For the following question, how could we get this “$750,000” in the solution below?
Question:
On 1 July 20X6, Moorside acquired a bond in a company that was facing financial difficulties for $500,000. The bond was issued on 1 July 20X4 at par of $1 million. The terms of the bond are that it pays interest at 6% annually in arrears and is redeemable at par after 6 years on 30 June 20Y0.When Moorside acquired the bond, it expected to receive $800,000 at redemption but no amounts of interest over the remaining 4 year term. Moorside has calculated a credit adjusted effective interest rate to be 12.5% (based on the initial $500,000 credit loss ($1m par less $500,000 cost) and the $800,000 expected redemption amount).
At 1 July 20X9, Moorside’s expectations changed and it now expects to receive $850,000 on redemption
Solution:
Moorside should initially recognise the bond on 1 July 20X6 as a financial asset at its cost of $500,000.In the year to 30 June 20X7, Moorside should recognise interest on the recognised asset at the credit-adjusted interest rate of 12.5%. This gives rise to interest of $62,500 (12.5% x 500,000). This is added to the asset balance and recognised as interest income in profit or loss. The carrying amount of the asset at 30 June 20X7 is therefore $562,500.
Over the next two years the bond is amortised as follows:
B/f Interest at 12.5% C/f
y/e 30.6.X8 562,500 70,313 632,813
y/e 30.6.X9 632,813 79,102 711,915
At 1 July 20X9, Moorside expects to receive $850,000 rather than $800,000 on 30 June 20Y0. The new expected receipt is discounted at the effective interest rate to give a present value of $755,556 (850,000/1.125).The current carrying amount of $711,915 is increased to this amount.
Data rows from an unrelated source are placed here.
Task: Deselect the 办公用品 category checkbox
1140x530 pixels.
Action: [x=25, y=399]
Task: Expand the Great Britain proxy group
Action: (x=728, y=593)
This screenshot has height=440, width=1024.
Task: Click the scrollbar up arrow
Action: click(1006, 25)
The increase of $43,641 is recognised as a loss allowance in the statement of financial position and an impairment gain in profit or loss.
Had the expected proceeds fallen to $750,000, the present value of the cash flow at 1 July 20X9 would be $666,667. Therefore the carrying amount of $711,915 would be reduced by $45,248 and this would be recognised as a negative loss allowance in the statement of financial position and an impairment loss in profit or loss.
Many thanks
ViviFebruary 25, 2024 at 2:18 pm #701088The 666,666 is 750,000/1.125.
Is that what you are asking?
Please try not to type whole questions in. 🙂
- AuthorPosts
- You must be logged in to reply to this topic.